L'Esprit public was a French political and literary magazine published from 1960 to 1966 that was seen as the unofficial mouthpiece for the Organisation armée secrète during the aftermath of the withdrawal from Algeria.

== History ==
Founded in December 1960 by right-wing nationalist intellectuals united in their opposition to Gaullism, its original editorial board included Jules Monnerot, Jacques Laurent, Philippe Héduy, Jean Brune, Raoul Girardet, André Brissaud, Roland Laudenbach, Philippe Marçais, and Étienne Malnoux (the pseudonym of academic François Natter). Other contributors included Michel Déon, Serge Groussard, Hélie Denoix de Saint Marc, Ahmed Djebbour, Jacques Soustelle, Jean-Marc Varaut, Roger Nimier, Antoine Blondin, Pascal Arrighi, and Marcel Aymé. Among its most active members were European nationalists, neo-pagans, Maurrassians, and supporters of French Algeria, including members of the Organisation armée secrète (OAS). As a result, L'Esprit public was sometimes described as the unofficial mouthpiece of the OAS.

Despite financial difficulties that forced a shift from weekly to monthly publication in 1961, its circulation initially ranged between 20,000 and 30,000 copies. In 1963, Jean Mabire created the Jeunes de l'Esprit public (JEP), whose manifesto adopted a pro-European and revolutionary stance. This led to disagreements within the team, with Maurrassians such as Jacques Perret, Jacques Laurent, Roland Laudenbach, Serge Jeanneret, Raoul Girardet, Francine Dessaigne, and Jean Brune leaving the magazine.

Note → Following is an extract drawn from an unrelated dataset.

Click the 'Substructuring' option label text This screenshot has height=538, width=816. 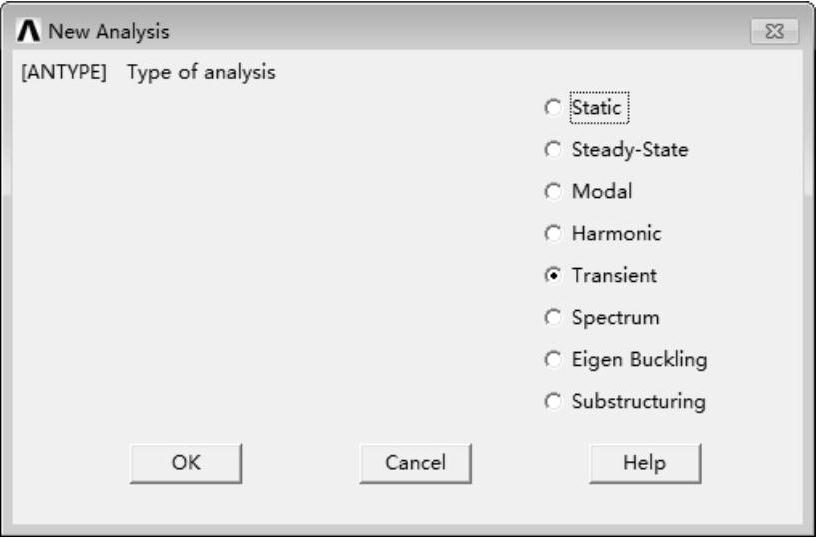638,402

L'Esprit public launched several initiatives, including Éditions de l'esprit nouveau and the Rassemblement de l'Esprit public (REP), a more political movement that became one of the main political vehicles of the OAS. The REP's honorary president was Saïd Boualam, founder of the Front Algérie française, supported by Philippe Héduy and Hubert Bassot. While not particularly active in the Paris region, the REP gained recognition in the provinces, notably through its Toulouse branch led by figures like Bernard Antony. In Marseille, the REP supported the anti-Gaullist right-wing candidacy of Hubert Bassot during the municipal elections of March 1965, securing 22,000 votes.

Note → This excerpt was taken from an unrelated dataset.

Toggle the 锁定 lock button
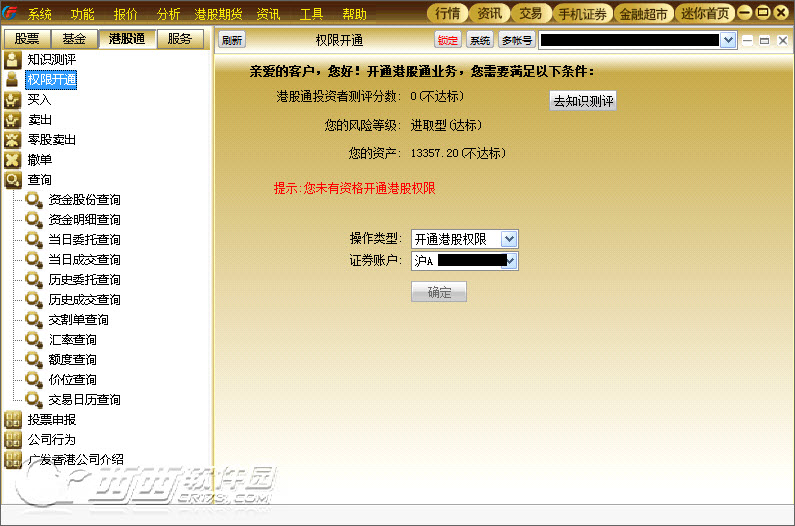 coord(448,40)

During the 1965 French presidential election, L'Esprit public initially supported nationalist lawyer Jean-Louis Tixier-Vignancour. However, as it became apparent that Tixier was unlikely to effectively challenge Charles de Gaulle, the magazine's team fractured, and most collaborators departed. The remaining staff ultimately backed centrist candidate Jean Lecanuet, who promised amnesty for French Algeria supporters. The magazine briefly returned to weekly publication, listing its departing members under the heading "This is only a goodbye," but ceased operations in February 1966 after rallying to Lecanuet's Centre démocrate.